🚀 Browser LLM: High-Performance Local Dashboard

A private, and entirely local Large Language Model (LLM) dashboard running directly in your browser using WebGPU and WebAssembly.

This project leverages the @mlc-ai/web-llm engine to execute high-performance models like Llama-3.2 and Phi-3.5 entirely on the client side. No data ever leaves your device, and no API keys are required.
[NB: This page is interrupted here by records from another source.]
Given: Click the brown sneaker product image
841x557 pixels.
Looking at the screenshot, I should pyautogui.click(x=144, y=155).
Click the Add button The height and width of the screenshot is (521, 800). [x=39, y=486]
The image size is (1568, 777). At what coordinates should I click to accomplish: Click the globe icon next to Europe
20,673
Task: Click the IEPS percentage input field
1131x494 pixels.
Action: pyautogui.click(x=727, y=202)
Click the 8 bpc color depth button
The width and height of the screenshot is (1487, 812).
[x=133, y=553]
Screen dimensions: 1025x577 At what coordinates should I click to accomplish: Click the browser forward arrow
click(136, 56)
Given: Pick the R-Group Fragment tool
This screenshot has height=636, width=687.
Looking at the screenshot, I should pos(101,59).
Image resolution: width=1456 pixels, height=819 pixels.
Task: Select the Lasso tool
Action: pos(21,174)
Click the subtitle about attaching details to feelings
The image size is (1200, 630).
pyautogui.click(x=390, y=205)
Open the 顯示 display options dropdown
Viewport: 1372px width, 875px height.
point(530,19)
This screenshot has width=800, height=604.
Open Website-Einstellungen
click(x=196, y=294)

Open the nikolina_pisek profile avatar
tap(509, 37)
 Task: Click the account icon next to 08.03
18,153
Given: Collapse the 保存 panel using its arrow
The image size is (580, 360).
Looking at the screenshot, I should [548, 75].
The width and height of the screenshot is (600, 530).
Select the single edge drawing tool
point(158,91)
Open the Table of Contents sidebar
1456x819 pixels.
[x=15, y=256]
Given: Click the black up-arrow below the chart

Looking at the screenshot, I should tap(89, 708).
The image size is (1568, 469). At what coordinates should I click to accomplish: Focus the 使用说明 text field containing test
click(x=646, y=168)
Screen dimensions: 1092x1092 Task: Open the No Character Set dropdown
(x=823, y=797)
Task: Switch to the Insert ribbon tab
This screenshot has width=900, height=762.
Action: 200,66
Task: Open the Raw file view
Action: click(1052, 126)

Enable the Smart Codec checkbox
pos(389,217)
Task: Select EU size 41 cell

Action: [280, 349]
Built with the help of Gemini CLI. This is something to play with if you are learning about LLM's and AI. You don't need a backend to run, its all in the browser to keep things simple.

🛠 Features

High-Density UI: A compact, glassmorphic React interface optimized for 1920x1080 screens, featuring a sidebar-driven chat history and professional dashboard aesthetics.
Hardware Accelerated: Uses WebGPU for near-native inference speeds on supported hardware.
Privacy First: 100% local execution; your conversations never touch a server.
Persistent Memory: Uses IndexedDB (via Dexie.js) to automatically save and restore your chat sessions, model preferences, and history across browser restarts.
Markdown & Code Support: Rich text rendering with syntax-highlighted code blocks and one-click "Copy to Clipboard" functionality.
Optimized for Compatibility:
- Uses q4f32 (32-bit float) model variants to bypass shader-f16 requirements on Linux/Mesa drivers.
- Implements conservative KV Cache management to support integrated GPUs with strict compute limits.

🧠 Available Models

The application includes a pre-configured model registry, allowing you to scale performance based on your available VRAM:

Model Name	VRAM Req.	Best For...
Llama 3.2 1B (Default)	~800MB	High-quality instructions and balanced performance.
Llama 3.2 3B (Pro)	~2.5GB	Complex reasoning and high-intelligence tasks.
Phi 3.5 Mini (1k Context)	~3.2GB	Logic-heavy tasks; optimized with a compact context window.
Qwen 2.5 0.5B	~350MB	Extremely fast responses for simple utility tasks.
SmolLM2 135M	~100MB	Ultra-lightweight testing and minimal resource usage.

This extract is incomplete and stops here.